Data listing below:

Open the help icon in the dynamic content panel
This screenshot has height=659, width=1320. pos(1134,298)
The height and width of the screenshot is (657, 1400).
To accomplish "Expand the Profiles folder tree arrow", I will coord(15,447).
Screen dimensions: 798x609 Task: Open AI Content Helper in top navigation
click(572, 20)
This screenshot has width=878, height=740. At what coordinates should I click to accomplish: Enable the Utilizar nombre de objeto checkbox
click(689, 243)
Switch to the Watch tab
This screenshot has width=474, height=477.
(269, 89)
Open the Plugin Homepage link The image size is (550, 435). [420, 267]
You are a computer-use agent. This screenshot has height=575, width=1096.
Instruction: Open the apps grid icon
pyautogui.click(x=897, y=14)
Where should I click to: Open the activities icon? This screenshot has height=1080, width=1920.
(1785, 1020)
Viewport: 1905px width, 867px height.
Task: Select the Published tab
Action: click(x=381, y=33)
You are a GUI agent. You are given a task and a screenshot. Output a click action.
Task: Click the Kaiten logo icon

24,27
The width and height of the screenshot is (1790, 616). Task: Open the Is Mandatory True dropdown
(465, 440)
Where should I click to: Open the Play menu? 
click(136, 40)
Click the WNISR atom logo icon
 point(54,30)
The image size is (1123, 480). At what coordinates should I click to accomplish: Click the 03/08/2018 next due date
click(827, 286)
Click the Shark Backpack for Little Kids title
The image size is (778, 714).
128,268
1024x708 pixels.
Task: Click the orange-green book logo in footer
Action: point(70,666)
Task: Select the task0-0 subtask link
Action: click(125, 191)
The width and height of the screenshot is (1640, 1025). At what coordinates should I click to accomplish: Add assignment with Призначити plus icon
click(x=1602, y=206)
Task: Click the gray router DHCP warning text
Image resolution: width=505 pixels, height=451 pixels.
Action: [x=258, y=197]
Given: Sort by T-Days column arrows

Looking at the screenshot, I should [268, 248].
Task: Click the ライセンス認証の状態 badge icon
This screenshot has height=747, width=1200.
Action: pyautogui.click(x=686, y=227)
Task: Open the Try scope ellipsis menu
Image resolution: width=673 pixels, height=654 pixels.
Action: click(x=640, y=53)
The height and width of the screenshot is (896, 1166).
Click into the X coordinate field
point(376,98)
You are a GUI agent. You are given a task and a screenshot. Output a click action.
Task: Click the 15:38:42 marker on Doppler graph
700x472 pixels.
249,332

End of Data listing.

__Required action__: Write the records out once more. Change nothing.

__Written answer__:
Open the help icon in the dynamic content panel
This screenshot has height=659, width=1320. pos(1134,298)
The height and width of the screenshot is (657, 1400).
To accomplish "Expand the Profiles folder tree arrow", I will coord(15,447).
Screen dimensions: 798x609 Task: Open AI Content Helper in top navigation
click(572, 20)
This screenshot has width=878, height=740. At what coordinates should I click to accomplish: Enable the Utilizar nombre de objeto checkbox
click(689, 243)
Switch to the Watch tab
This screenshot has width=474, height=477.
(269, 89)
Open the Plugin Homepage link The image size is (550, 435). [420, 267]
You are a computer-use agent. This screenshot has height=575, width=1096.
Instruction: Open the apps grid icon
pyautogui.click(x=897, y=14)
Where should I click to: Open the activities icon? This screenshot has height=1080, width=1920.
(1785, 1020)
Viewport: 1905px width, 867px height.
Task: Select the Published tab
Action: click(x=381, y=33)
You are a GUI agent. You are given a task and a screenshot. Output a click action.
Task: Click the Kaiten logo icon

24,27
The width and height of the screenshot is (1790, 616). Task: Open the Is Mandatory True dropdown
(465, 440)
Where should I click to: Open the Play menu? 
click(136, 40)
Click the WNISR atom logo icon
 point(54,30)
The image size is (1123, 480). At what coordinates should I click to accomplish: Click the 03/08/2018 next due date
click(827, 286)
Click the Shark Backpack for Little Kids title
The image size is (778, 714).
128,268
1024x708 pixels.
Task: Click the orange-green book logo in footer
Action: point(70,666)
Task: Select the task0-0 subtask link
Action: click(125, 191)
The width and height of the screenshot is (1640, 1025). At what coordinates should I click to accomplish: Add assignment with Призначити plus icon
click(x=1602, y=206)
Task: Click the gray router DHCP warning text
Image resolution: width=505 pixels, height=451 pixels.
Action: [x=258, y=197]
Given: Sort by T-Days column arrows

Looking at the screenshot, I should [268, 248].
Task: Click the ライセンス認証の状態 badge icon
This screenshot has height=747, width=1200.
Action: pyautogui.click(x=686, y=227)
Task: Open the Try scope ellipsis menu
Image resolution: width=673 pixels, height=654 pixels.
Action: click(x=640, y=53)
The height and width of the screenshot is (896, 1166).
Click into the X coordinate field
point(376,98)
You are a GUI agent. You are given a task and a screenshot. Output a click action.
Task: Click the 15:38:42 marker on Doppler graph
700x472 pixels.
249,332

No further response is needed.